Also, since the recent Louisiana Governor’s election two years ago, we have discussed major changes in the budgetary practice, not just nipping at the edges. But, as the state wades through its fifth special session since John Bel Edwards took over the mansion, aren’t we getting more of the same old, same old”? Isn’t it time to radically change the way we do business and raise revenues?
These were two of the issues discussed Friday when Retired Colonel Rob Maness and I engaged in a Facebook Live event and talked about the Louisiana legislative session taking place at the capitol. Maness had run on the slogan “Drain the Swamp” when he first entered the political scene running against now US Senator Bill Cassidy and then-Senator Mary Landrieu in 2014. During that election, he used the twitter hastag #Draintheswamp which later became popular during the Donald Trump for President campaign.
Here is a short transcription to each topic. You can watch the video by clicking on the Youtube at the 12:46 mark. The segments ends at the 16:04 mark.
SABLUDOWSKY: Is there a swamp in Baton Rouge, too?
MANESS: Oh yeah, there's a swamp in Baton Rouge. Absolutely there's a swamp in Baton Rouge. Look I spent the last session working as a citizens lobbyist last year and you could see that the wealthy lobbyists come in and they get people to change their minds, you can see it every day, just to go sit in the committee rooms and listen and watch people move around if you know who the players are you can tell. And of course, there's always something going on behind the scenes, you know, and money talks.
A citizens lobbyists like me we're not up there spending a lot of money, we're just up there trying to talk and convince from a principled perspective the legislature, legislators and them doing what we think is the right thing invest for the citizens of Louisiana, but the big-money interests whether it's a Democrat big money interest or a Republican big-money interests, it doesn't really matter. There is a swamp there and they tend to get their way over the interests of the people of Louisiana just like what happens at the federal level they tend to get their way in the interests of themselves and their policies as opposed to what's right for the country.
SABLUDOWSKY: You mention about getting rid of the income tax, so what would we replace it with I mean obviously property tax is very very low.

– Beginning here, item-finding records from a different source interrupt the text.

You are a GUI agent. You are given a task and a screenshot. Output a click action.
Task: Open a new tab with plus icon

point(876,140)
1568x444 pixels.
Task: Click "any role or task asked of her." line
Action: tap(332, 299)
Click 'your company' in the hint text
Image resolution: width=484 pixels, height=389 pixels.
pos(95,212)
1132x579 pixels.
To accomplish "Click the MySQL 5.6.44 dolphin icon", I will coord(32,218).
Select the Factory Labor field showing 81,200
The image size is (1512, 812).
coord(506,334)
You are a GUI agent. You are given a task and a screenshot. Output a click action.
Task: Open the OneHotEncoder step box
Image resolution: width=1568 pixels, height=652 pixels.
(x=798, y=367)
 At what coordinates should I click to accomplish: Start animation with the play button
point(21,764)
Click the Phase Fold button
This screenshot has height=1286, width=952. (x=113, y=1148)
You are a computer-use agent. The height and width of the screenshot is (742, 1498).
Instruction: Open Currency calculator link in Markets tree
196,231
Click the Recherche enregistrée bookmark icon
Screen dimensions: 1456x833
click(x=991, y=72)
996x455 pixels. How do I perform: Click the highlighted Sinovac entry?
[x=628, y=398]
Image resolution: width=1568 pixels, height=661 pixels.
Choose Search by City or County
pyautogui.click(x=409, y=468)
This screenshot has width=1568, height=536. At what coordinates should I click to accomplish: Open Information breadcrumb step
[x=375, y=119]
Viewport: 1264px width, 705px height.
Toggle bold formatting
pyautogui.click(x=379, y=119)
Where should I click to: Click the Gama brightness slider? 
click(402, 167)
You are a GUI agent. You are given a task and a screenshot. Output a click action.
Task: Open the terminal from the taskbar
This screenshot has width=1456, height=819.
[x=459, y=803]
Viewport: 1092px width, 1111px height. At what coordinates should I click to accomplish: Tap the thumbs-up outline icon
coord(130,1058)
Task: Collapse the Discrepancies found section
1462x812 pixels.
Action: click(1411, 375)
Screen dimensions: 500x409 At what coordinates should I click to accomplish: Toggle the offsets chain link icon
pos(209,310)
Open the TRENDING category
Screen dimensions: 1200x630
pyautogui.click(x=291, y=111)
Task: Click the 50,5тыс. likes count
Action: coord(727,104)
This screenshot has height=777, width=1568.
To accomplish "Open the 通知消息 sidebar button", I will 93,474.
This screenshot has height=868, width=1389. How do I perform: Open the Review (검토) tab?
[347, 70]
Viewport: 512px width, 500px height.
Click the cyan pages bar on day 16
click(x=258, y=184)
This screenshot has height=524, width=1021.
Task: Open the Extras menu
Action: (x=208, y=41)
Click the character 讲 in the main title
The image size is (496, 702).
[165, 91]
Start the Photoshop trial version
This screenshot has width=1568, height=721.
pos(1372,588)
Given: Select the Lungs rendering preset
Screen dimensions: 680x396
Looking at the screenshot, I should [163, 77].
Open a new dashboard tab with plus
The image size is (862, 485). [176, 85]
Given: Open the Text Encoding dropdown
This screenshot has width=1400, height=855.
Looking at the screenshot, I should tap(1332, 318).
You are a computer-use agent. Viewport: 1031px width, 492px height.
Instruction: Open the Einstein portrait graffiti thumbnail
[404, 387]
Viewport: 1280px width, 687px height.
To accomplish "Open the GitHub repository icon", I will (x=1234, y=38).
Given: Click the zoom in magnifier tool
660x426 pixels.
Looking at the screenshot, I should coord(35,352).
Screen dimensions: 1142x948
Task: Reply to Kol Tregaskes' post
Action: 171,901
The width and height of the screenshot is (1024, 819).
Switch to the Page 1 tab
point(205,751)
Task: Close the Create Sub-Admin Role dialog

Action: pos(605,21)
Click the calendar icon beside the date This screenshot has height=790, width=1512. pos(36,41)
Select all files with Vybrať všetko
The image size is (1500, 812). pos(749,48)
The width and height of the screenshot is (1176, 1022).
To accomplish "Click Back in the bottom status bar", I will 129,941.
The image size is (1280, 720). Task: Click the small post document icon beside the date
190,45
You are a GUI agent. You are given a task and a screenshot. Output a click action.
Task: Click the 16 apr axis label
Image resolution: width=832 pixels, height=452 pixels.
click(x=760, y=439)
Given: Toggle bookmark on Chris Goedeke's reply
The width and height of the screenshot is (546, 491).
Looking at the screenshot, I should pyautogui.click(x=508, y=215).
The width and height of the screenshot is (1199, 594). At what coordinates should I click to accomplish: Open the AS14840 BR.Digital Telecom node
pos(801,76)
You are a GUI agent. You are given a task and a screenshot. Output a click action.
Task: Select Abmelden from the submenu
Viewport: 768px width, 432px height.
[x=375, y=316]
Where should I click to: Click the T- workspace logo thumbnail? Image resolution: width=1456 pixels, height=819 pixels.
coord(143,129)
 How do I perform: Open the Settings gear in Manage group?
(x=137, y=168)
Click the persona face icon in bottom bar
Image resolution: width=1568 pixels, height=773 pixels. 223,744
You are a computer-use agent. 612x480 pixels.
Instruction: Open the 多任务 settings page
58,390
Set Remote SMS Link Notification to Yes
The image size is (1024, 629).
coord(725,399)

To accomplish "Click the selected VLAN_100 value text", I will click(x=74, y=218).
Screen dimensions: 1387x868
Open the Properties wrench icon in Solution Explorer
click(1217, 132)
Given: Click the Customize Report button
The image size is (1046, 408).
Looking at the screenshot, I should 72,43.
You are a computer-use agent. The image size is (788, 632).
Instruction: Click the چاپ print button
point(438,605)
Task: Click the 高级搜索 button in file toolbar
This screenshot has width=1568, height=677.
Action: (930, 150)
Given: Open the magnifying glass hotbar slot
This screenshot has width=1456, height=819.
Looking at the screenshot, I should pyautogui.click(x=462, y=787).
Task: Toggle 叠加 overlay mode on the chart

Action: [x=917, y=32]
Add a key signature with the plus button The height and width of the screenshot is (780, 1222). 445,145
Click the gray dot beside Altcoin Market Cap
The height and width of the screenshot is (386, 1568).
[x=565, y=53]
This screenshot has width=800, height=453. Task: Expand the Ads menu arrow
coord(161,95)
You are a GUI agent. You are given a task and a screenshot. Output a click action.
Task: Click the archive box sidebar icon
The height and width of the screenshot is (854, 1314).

MANESS: Yeah our property tax is very low, I like the Texas model, I've spent many years in both states now and we could take another look at property tax but also make a really strong consumption tax policy. Take a look at the federal fair tax model that's been proposed and is in a grows in support every year. I mean it's been up there for years if you take a look at House Bill 25 I think was the last number that was assigned to the fair tax bill there are ways to keep a consumption tax from being overly regressive on the poor and I think that there is a possibility that we could take a look at thatl. You also you've got to take a look at if you eliminate the corporate income tax you also eliminate the the freebies. You know, so you know--freebies like property tax freebies and those kinds of things, so that every company is incentivized to come here and we can compete with states like Texas who don't have an income tax. But they still pay property taxes, they pay consumption taxes just like everybody else and I think that's what there's an opportunity to take a look at that and there's been some talk about it, I know, that LABI'S president Mr. Waguespack, Stephen Waguespack has talked about a sales-tax-only-type- system. I know Jindal proposed it but really didn't put a lot of a lot of fight in the effort but I think, I think they're the majority and if you had a governor that was willing to take a leadership role like Mr. Edwards has the ability to do because of his numbers, then you have the possibility of something like that happen.